Photon OTA vs System.Sleep()?

Having real trouble getting an OTA update to work with a device thats in deep sleep most of the time. I have the OTA scheduled in the console (its set up as a product). The device wakes up once every 15mins, and stays on for a minute.
Watching the Photon sitting on my desk I can see the OTA start, but then the device appears to sleep before the OTA finishes. This has been going on all day. Is there any way to prevent this, other than extending the sleep timer, which wastes precious battery life?
Does System.updatesPending() do anything yet?

Nope, this is a burning problem for me too. The only workarounds I know of so far are

  • add an extra long wake periode once per day, or so
  • have a function to prevent the device to go back to sleep (if you can catch it)
  • have a flag on a seperate server and request its state from there when waking up (this is how System.updatesPending() should work IMO)
  • update in two steps: First flash a tiny program that updates fast enough and then keeps the device awake, second flash your actual firmware

All these are poor workarounds for a broken feature.

@KyleG, could you please bring this forward with the team. I’m sure lots of others have to go these extra miles for a broken feature for much too long.

e.g.
https://github.com/spark/firmware/issues/1285
https://github.com/spark/firmware/issues/1166

Could we use the LEDStatus class to retrieve the LED color and check if its Magenta? Or does this only work if the user has control of the LED.
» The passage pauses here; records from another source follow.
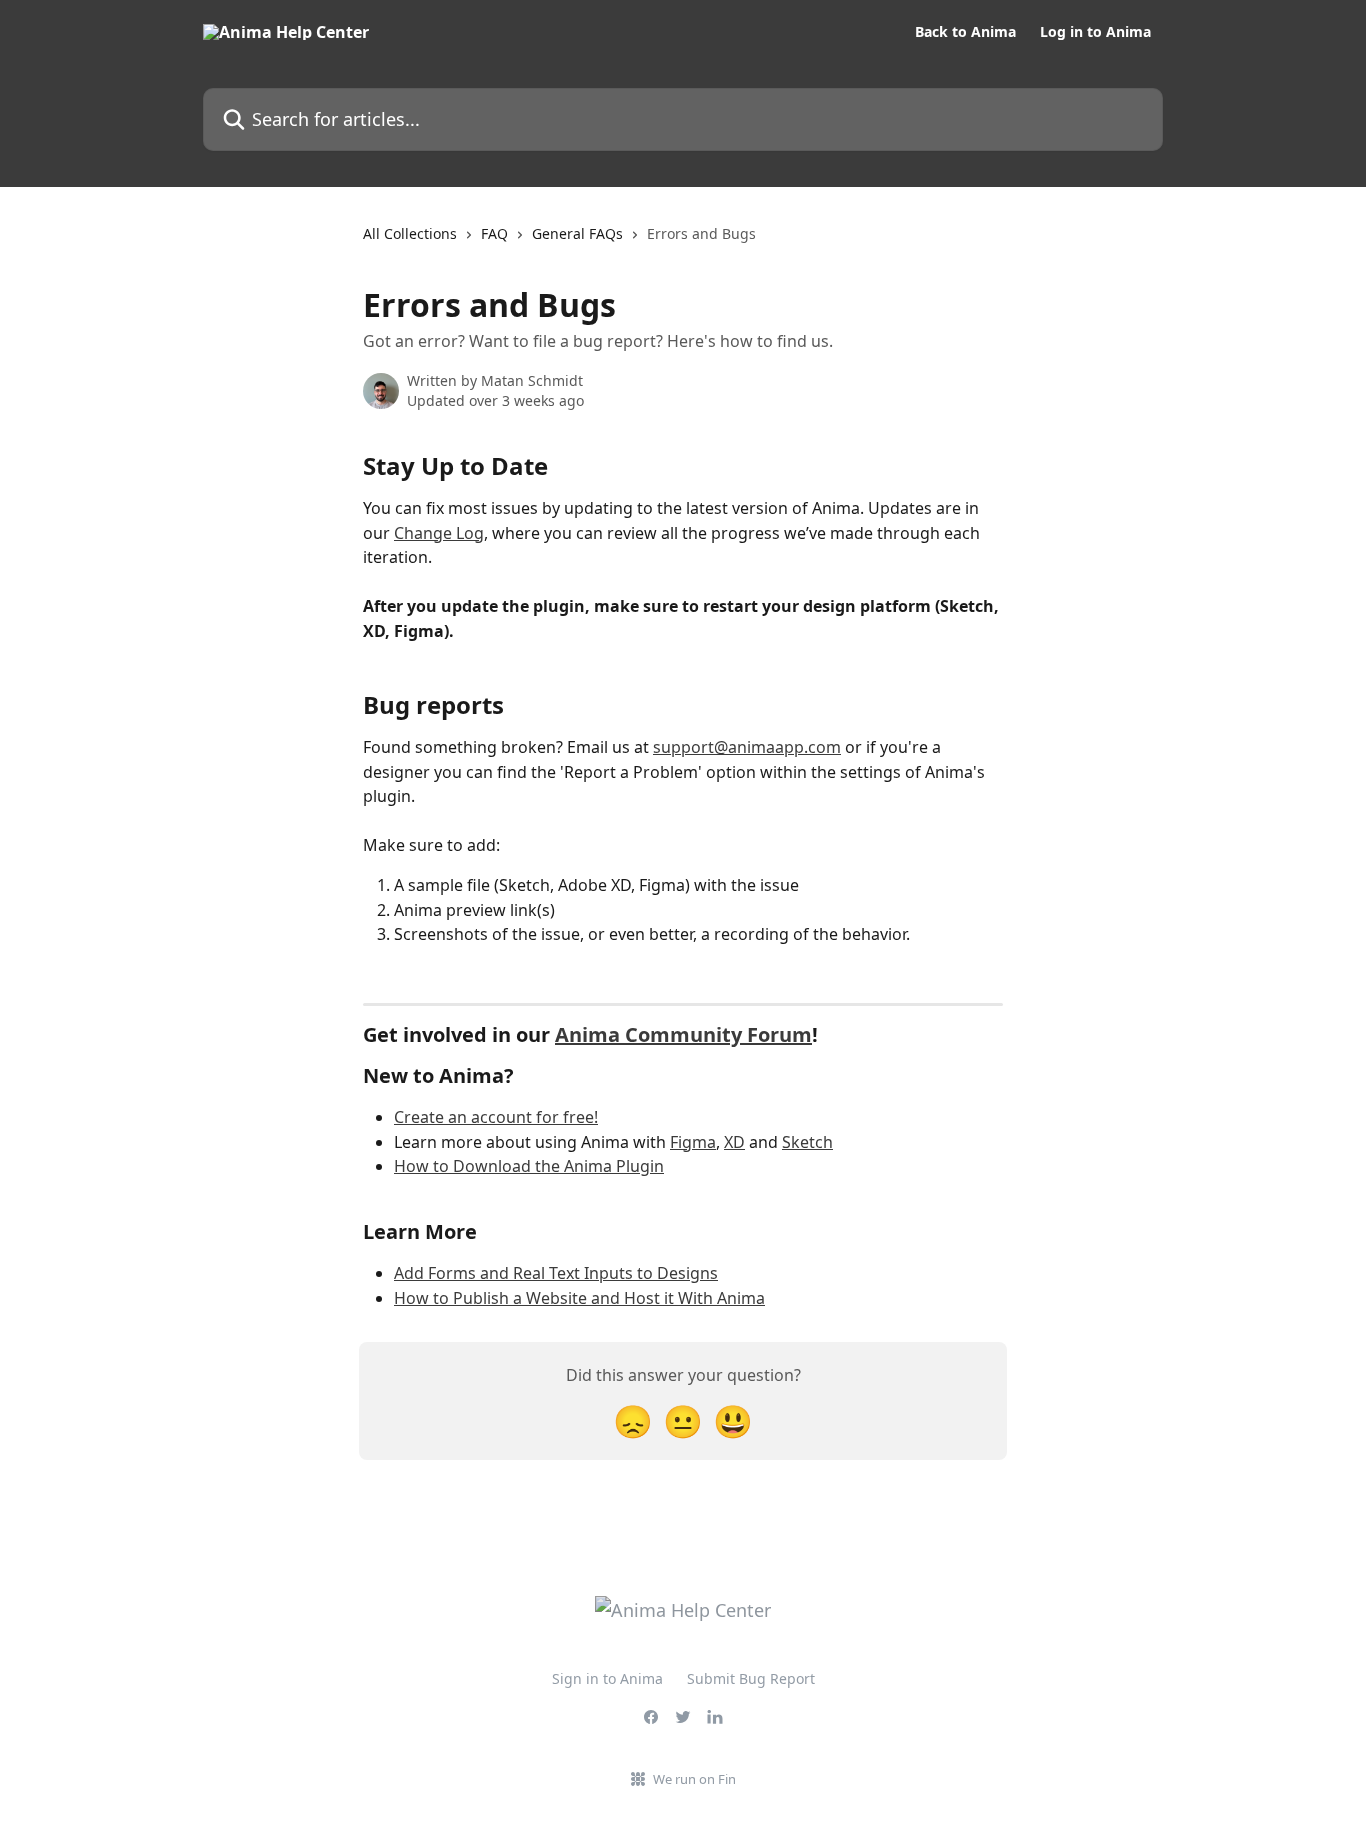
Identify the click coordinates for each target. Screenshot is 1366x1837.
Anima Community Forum (683, 1034)
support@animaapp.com (747, 747)
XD (734, 1142)
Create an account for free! (496, 1117)
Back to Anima (965, 32)
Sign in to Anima (607, 1678)
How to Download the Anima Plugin (529, 1166)
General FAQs (577, 233)
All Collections (410, 233)
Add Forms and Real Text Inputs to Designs (556, 1273)
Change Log (439, 533)
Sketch (807, 1142)
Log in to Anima (1095, 32)
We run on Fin (694, 1779)
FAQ (494, 233)
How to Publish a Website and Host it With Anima (579, 1298)
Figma (693, 1142)
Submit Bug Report (751, 1678)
Thanks for pining me, I am also going to ping @rickkas7.

So I did this:

void FW(system_event_t event, int mode)
            {
                    switch (mode)
                    {
                        case firmware_update_begin:
                        case firmware_update_progress:
                        {
                            flag_FW=true;
                            break;
                        }
                        case firmware_update_complete:
                        {
                            flag_FW=false;
                            tm_await_resp=Time.now(); 
                            break;
                         }
                        case firmware_update_failed:
                        {
                            flag_FW=false;
                        }
                    }    
        }
    void setup()
    {
        
        
        System.on(firmware_update, FW);
...

This catches all the firmware update events, and flags my code to extend the sleep timeout. So long as my code is connected long enough for the OTA to start, this seems to work to catch it and keep my device on until the update is complete. I usually have the device connected for 15 seconds or so - it publishes some data, then waits for a response from Azure IoT server (1 minute timeout) , then sleeps.